Neue zentrale Notaufnahme an der Charité

Ab Mittwoch werden Notfallpatienten in der neuen Zentralen Notaufnahme am Campus Charité Mitte (CCM) behandelt. Die Notaufnahme bezieht das im September fertig gestellte Charité Notfallzentrum Mitte – Rudolf-Nissen-Haus.

Foto: Charité/Peitz

Notaufnahme Charité

Die Berliner Universitätsklinik Charité nimmt an ihrem Standort in Mitte eine neue Notaufnahme in Betrieb. Notfallpatienten werden dann im kürzlich fertiggestellten Rudolf-Nissen-Haus in der Philippstraße versorgt. Die bisherige Notaufnahme in der Luisenstraße werde geschlossen. Die neue zentrale Rettungsstelle zeichnet sich laut Charité-Angaben unter anderem durch kurze Wege aus und soll die Versorgung von akuten Fällen verbessern. Ausgelegt sei sie für 60.000 Behandlungen pro Jahr. Schwere Fälle werden direkt in den Reanimationsraum gebracht und können im Rahmen der Erstversorgung im direkt gegenüberliegenden CT (Computertomograph) untersucht werden. In räumlicher Nähe befindet sich die Aufnahmestation mit sieben Betten sowie zwei Untersuchungs- und Behandlungsräumen. Patienten, die überwacht werden müssen oder eine längere Diagnostik benötigen, können hier bis zu 24 Stunden verbleiben.
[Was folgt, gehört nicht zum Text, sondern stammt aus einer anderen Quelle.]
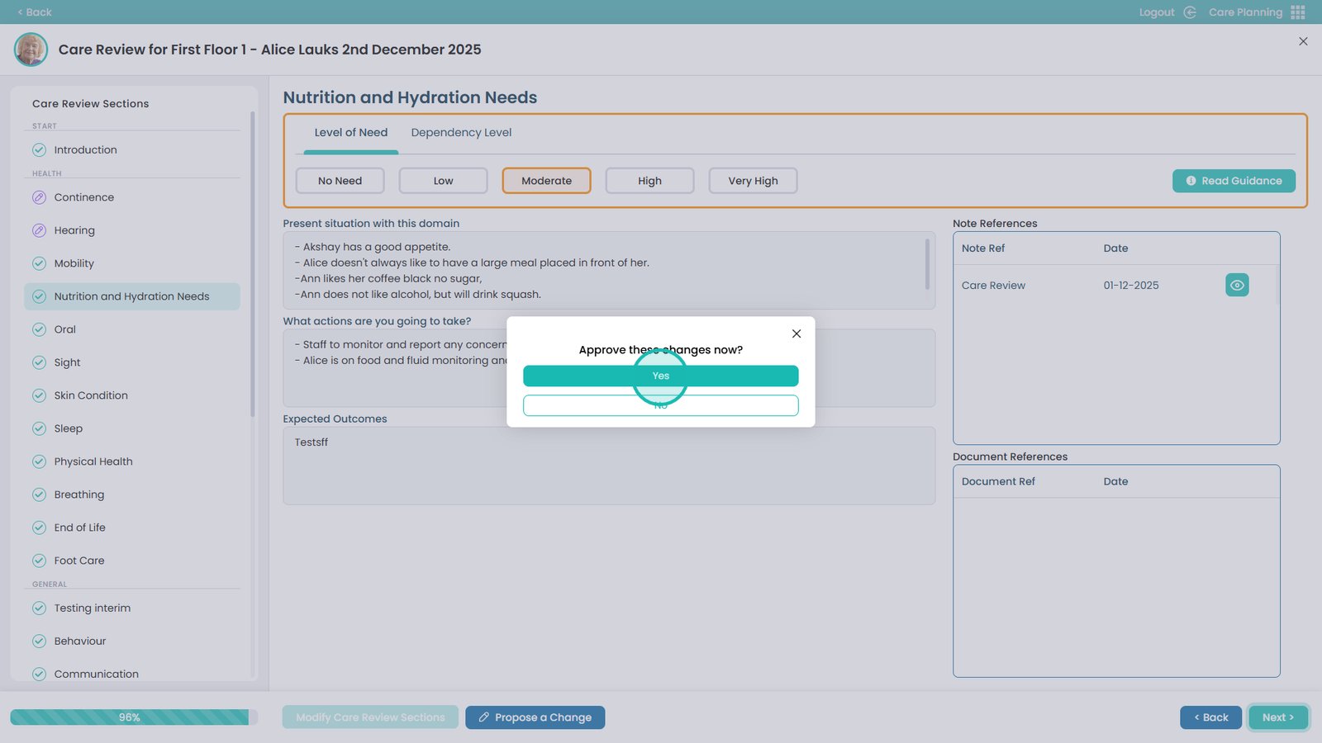This screenshot has height=743, width=1322.
Task: Click Alice Lauks profile photo
Action: point(31,50)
Darüber hinaus ist die Notaufnahme mit allen klinischen Bereichen der Charité vernetzt.

 

Charité Notfallzentrum Mitte – Rudolf-Nissen-Haus

Östlich vom Bettenhochhaus ist von Januar 2014 bis September 2016 das Charité Notfallzentrum Mitte – Rudolf-Nissen-Haus entstanden, das drei große Einheiten beherbergt: den OP-Bereich mit 15 hochmodernen OP-Sälen, zwei davon als Hybrid-OP mit integrierter Bildgebung; den intensivmedizinischen Bereich mit 71 Patientenbetten sowie die Zentrale Notaufnahme. Das Gebäude verfügt über eine Nutzfläche von rund 7.800 Quadratmetern und wurde im Rahmen des Masterplans Charité errichtet. Es ersetzt sukzessive die Funktionen des bestehenden Gebäudes in der Luisenstraße. Das Charité Notfallzentrum Mitte ist nach dem Chirurgen Rudolf Nissen (1896-1981) benannt, der 1927 an die Charité kam und Deutschland 1933 aufgrund seiner jüdischen Herkunft verlassen musste. Nach der Emigration in die Türkei und die USA war er nach dem Krieg von 1952 bis 1967 Professor für Chirurgie an der Universität Basel.